A punto de acabar la guerra, Miguel Hernández buscó el camino para escapar de la represión y salvar la vida. Y terminó hospedándose en los Reales Alcázares de Sevilla durante la primavera de 1939. Su trabajo como mecanógrafo en la enciclopedia taurina de Cossío le brindó la amistad de Romero Murube, por entonces alcaide de la fortaleza palacio. La estancia fue más corta de lo previsto. La mañana del 24 de abril apareció el mismísimo Franco por los jardines. Súbitamente. Romero Murube y Miguel Hernández se toparon con él y su séquito a escasos metros de distancia. El alcaide se separó del poeta para acercarse al caudillo, guardar el protocolo y salvarle la vida. Franco no se sujetaba a más protocolo que sus cojones y se acercó a Miguel para examinarlo como si fuera una especie exótica al borde de la extinción. Sus pómulos afilados por el hambre. Su tez negra y curtida por el sol. Sus manos encalladas. Su complexión enjuta pero varonil, embutida en la chaqueta que le regaló Vicente Aleixandre. Franco no preguntó quién era. Tampoco lo reconoció. Ni se extrañó que aquel disfraz de ser humano no se dignara a saludarle. Lo hizo él con esa voz achiquillada que tanto miedo provocó tras la guerra. Quién es usted, preguntó. Soy Miguel Hernández. Mecanógrafo. Y no mintió.

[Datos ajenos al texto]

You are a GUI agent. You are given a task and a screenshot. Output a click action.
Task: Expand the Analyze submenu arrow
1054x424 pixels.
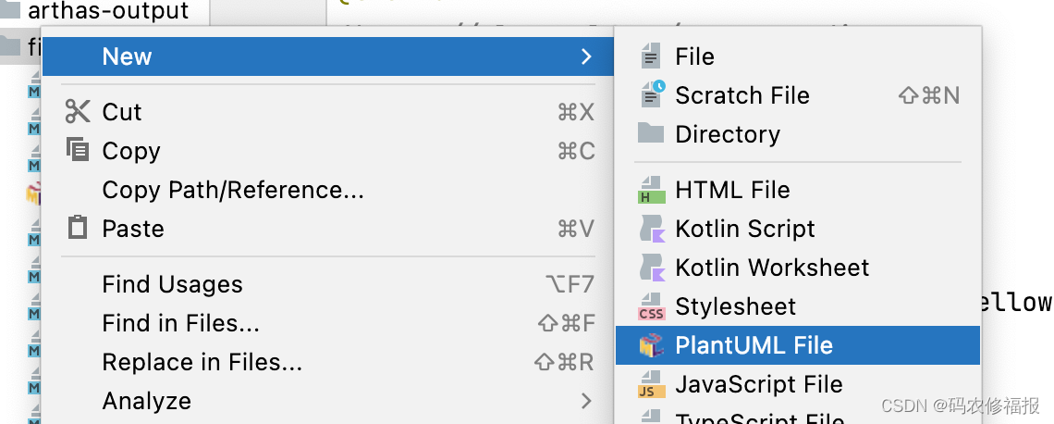point(585,401)
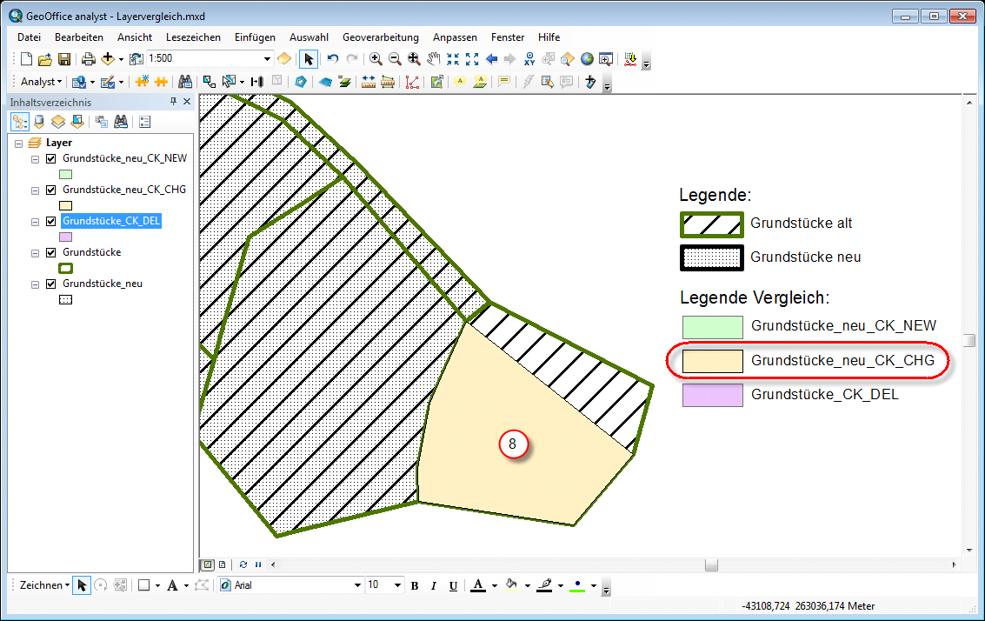Click the Save document icon
The image size is (985, 621).
(x=64, y=59)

La vida es eterna en cinco minutos. En aquellos eternos cinco minutos, Franco demostró importarle la intelectualidad antifascista tanto como una espinilla en el culo. Si no es quien decía ser, otros lo matarían en su nombre. Y si lo era, otros lo matarían en su nombre. En aquellos eternos cinco minutos, Miguel Hernández pudo haber matado al dictador y cambiar el curso de la historia. Y no habría dejado de ser el poeta mártir que fue. Pero seguro que habría sido infiel a quien verdaderamente era. Pasados aquellos eternos cincos minutos, Franco ganó la guerra pero perdió la historia. Y Miguel, ganó la historia pero perdió la guerra.
Hoy se cumplen 75 años de su muerte y apenas quedan estatuas del dictador ni calles que lleven su nombre. Pero las hay. Mientras quede una, quedarán demasiadas. Las huellas de la dictadura, como las manchas de la sangre, deben borrarse de una vez y para siempre. Por el contrario, no hay pueblo que no lleve una calle con su nombre de poeta, miliciano y mecanógrafo. Ni niños a los que no les huela los sueños a cebolla. Ni corazones inundados con rayos que no cesan. Ni gargantas que no agiten vientos del pueblo. Miguel Hernández lo sabe porque nos está viendo. Porque murió como vivió: con los ojos abiertos. Y no pudieron cerrárselos al enterrarlo. Ni antes. Ni ahora. Ni nunca.